The city dropped the police costs and insurance requirements, and dropped the requirement for a park permit altogether, but held fast to its ban on marching along Haley Street.
The march took place as scheduled, but on nearby Cota Street, one block north.
In upholding Real’s mootness finding, the Ninth Circuit panel distinguished Roe v. Wade, the U.S. Supreme Court’s landmark 1973 case restricting abortion bans.
Unlike that case, the panel wrote, Lawson’s case did not present an issue in which time to act is so short as to evade judicial review since city laws allow groups to apply for parade permits up to a year in advance. City decisions are required within 18 days.

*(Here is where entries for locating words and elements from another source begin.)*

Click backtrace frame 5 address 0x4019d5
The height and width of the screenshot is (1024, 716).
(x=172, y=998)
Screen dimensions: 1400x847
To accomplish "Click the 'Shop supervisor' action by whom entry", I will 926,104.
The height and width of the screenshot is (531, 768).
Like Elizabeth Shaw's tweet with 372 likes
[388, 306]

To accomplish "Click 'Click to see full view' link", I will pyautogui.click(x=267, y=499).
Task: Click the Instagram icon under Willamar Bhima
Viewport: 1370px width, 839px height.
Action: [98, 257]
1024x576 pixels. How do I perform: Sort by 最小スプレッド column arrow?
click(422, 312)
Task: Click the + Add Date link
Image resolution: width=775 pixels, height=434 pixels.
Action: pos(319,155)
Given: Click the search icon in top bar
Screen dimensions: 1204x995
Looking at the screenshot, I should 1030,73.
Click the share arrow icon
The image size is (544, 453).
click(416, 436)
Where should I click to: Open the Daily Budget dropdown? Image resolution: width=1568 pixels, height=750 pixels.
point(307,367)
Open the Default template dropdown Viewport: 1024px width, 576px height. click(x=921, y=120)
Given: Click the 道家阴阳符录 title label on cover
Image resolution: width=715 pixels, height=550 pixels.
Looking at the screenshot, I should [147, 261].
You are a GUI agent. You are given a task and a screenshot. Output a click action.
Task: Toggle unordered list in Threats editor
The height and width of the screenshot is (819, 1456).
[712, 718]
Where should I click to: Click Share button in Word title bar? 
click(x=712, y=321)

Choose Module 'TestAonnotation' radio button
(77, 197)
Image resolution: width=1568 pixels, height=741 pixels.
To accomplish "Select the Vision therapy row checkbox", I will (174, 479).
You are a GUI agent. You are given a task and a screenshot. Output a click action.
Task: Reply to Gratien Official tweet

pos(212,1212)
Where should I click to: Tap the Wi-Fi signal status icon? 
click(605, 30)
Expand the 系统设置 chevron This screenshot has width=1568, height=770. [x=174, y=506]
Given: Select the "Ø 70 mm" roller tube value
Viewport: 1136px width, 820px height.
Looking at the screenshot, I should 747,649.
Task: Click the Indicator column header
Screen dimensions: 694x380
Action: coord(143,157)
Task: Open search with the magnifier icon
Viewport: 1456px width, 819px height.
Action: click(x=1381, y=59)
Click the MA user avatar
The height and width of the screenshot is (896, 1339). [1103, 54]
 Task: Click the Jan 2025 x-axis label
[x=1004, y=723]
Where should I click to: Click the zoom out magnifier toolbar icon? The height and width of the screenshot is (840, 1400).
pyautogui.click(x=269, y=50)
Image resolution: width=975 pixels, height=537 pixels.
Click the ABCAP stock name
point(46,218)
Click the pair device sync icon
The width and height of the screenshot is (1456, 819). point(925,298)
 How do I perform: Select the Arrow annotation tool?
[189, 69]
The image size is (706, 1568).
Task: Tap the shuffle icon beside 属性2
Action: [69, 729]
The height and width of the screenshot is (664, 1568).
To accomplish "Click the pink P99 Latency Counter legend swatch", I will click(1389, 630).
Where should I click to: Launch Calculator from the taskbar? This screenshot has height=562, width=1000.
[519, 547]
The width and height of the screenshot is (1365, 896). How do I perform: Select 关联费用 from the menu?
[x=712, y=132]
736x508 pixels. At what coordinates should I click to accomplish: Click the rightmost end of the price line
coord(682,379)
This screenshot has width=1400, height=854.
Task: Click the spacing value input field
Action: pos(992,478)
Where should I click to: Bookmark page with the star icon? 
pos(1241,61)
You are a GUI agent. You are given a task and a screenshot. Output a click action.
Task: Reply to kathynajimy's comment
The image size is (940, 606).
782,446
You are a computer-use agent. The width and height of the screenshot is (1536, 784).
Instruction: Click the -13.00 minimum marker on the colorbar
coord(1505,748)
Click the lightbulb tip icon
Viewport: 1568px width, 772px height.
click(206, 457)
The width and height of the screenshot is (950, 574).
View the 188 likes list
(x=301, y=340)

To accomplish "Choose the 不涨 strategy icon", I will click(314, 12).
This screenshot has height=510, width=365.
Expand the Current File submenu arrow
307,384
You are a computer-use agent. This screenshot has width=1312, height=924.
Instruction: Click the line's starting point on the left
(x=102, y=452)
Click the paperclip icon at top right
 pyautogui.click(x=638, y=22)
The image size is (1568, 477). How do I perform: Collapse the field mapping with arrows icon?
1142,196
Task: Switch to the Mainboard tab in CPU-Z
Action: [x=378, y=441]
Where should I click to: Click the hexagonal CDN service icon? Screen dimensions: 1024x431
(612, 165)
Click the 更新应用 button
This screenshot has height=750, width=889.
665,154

“This would give more than enough time to litigate the case through the state courts, given that California law provides for accelerated review of the city’s decision,” the court wrote.
There would even be enough time to review the state ruling in federal court, the panel wrote.
It could be argued that the city’s permit process limits a group’s ability to stage a spontaneous protest on short notice, the court said, but that is not what Lawson or the coalition were seeking.
“CLAC sets the date of its annual march far in advance, which gives the organization plenty of time to exhaust the appeals process and file suit, should the city deny its requested permits.”
Daniel P. Tokaji and Mark D. Rosenbaum of the ACLU Foundation of Southern California assisted Gaynor and the plaintiffs on the briefs.
Santa Barbara Assistant City Attorney Janet K. McGuinnis argued for the city.
The case is Lawson v. City of Santa Barbara, 01-56150.